In the entries that follow, the lines from the line containing "At what coordinates" up to and including the line containing "Given: Click the Sparta club logo" must be copied exactly, with pictures omitted.

Segment Start: Records to process

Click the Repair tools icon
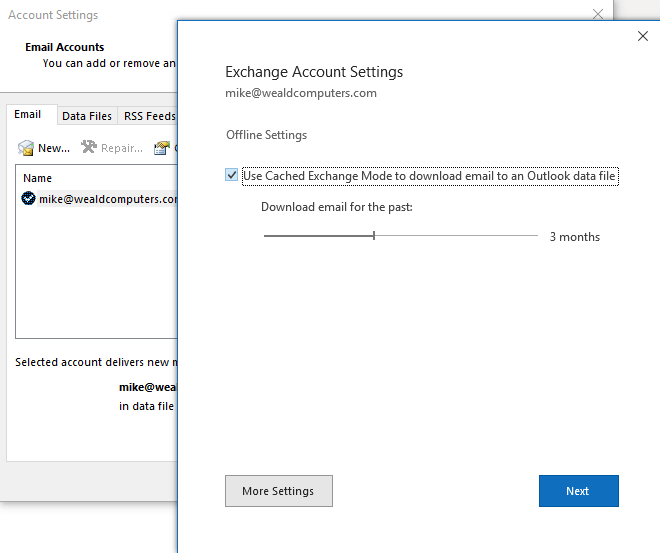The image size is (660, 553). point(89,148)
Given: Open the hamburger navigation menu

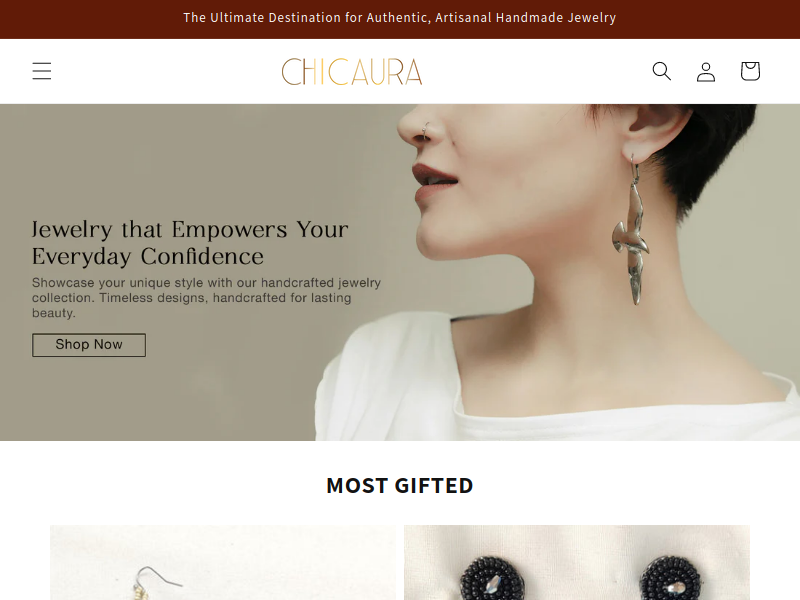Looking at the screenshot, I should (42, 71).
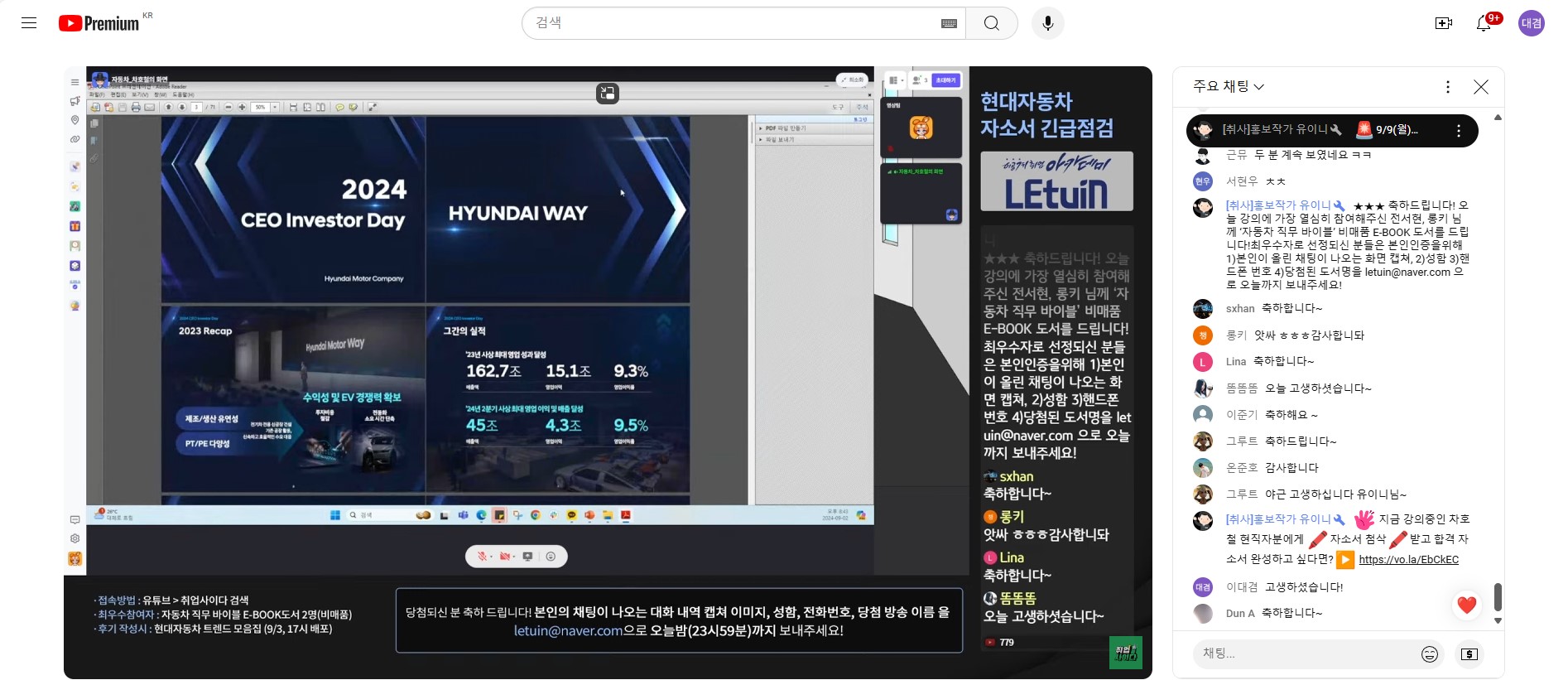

Segment End: Records to process
Segment Start: Records to process

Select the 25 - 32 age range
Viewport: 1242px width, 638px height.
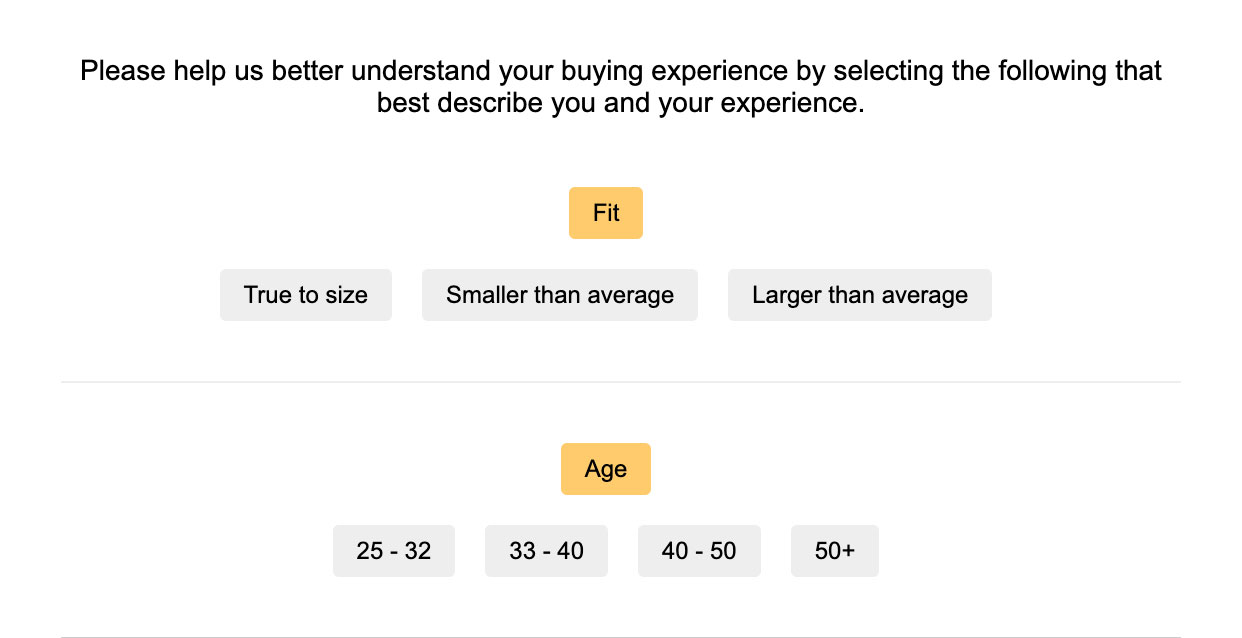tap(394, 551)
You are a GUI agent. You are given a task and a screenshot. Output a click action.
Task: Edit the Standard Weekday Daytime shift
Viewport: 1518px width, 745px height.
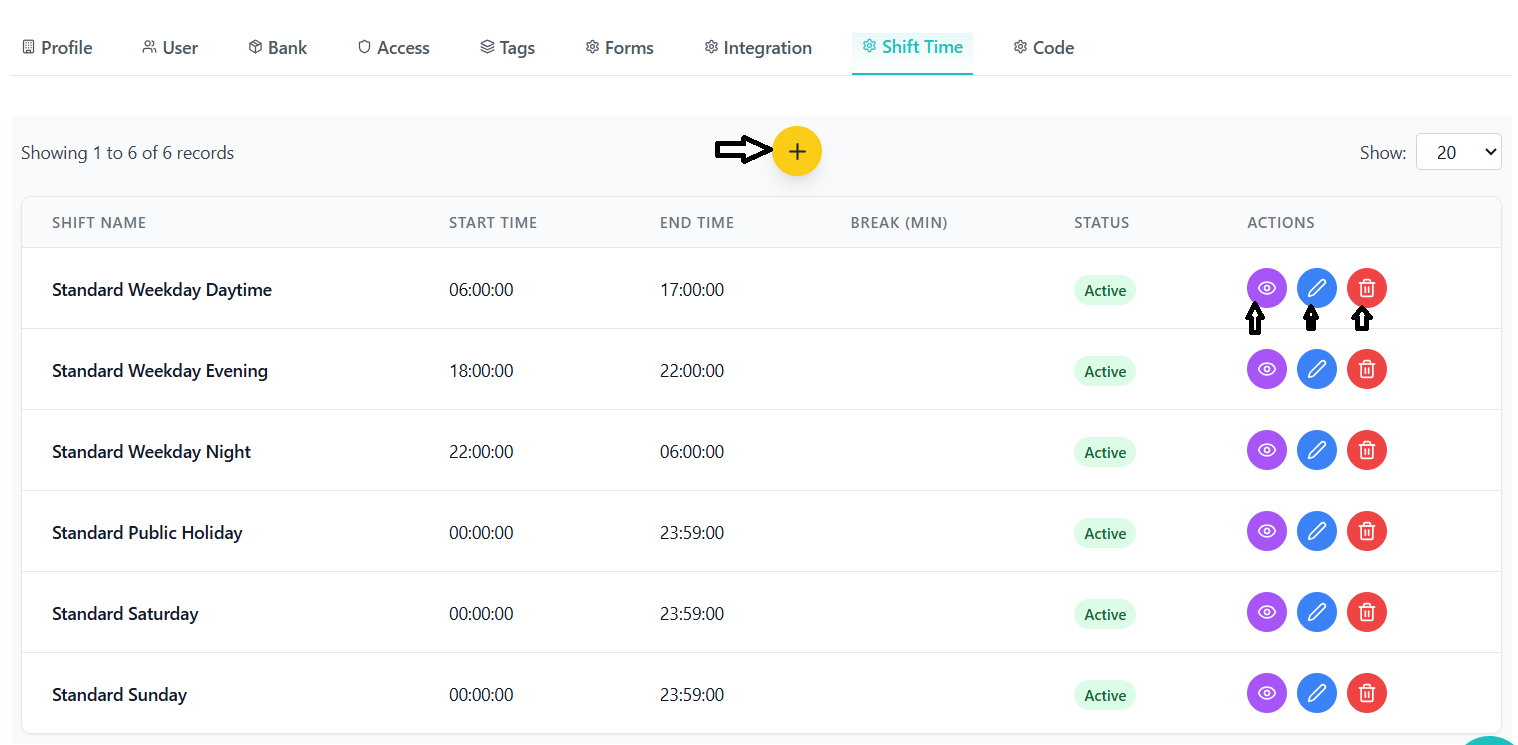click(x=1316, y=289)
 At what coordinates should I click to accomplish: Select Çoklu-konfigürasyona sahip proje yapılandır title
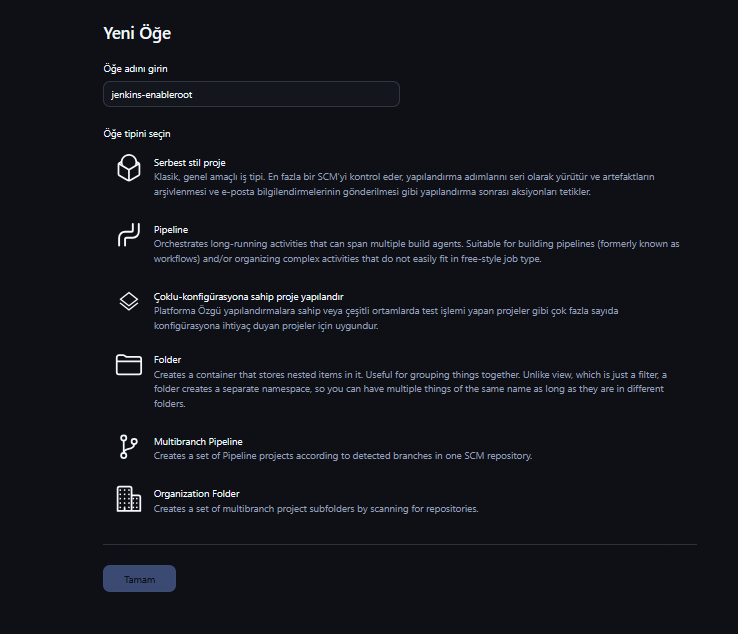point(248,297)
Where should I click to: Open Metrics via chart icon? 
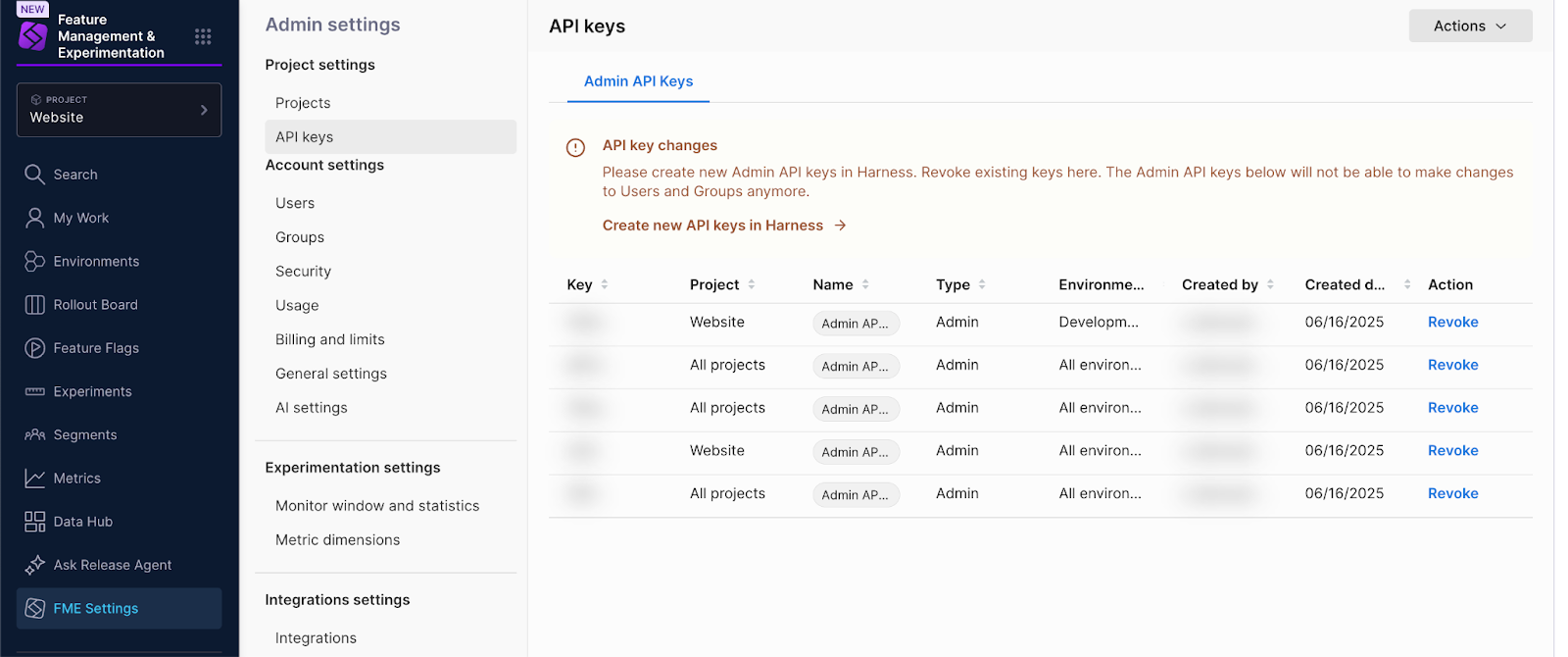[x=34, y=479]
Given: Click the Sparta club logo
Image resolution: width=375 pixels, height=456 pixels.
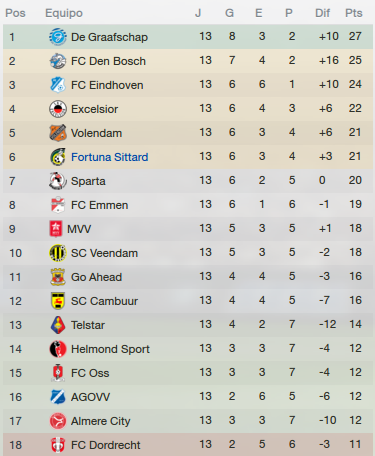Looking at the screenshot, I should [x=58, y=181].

Segment End: Records to process

Answer below:
 At what coordinates should I click to accomplish: Select Çoklu-konfigürasyona sahip proje yapılandır title
point(248,297)
Where should I click to: Open Metrics via chart icon? 
[x=34, y=479]
Given: Click the Sparta club logo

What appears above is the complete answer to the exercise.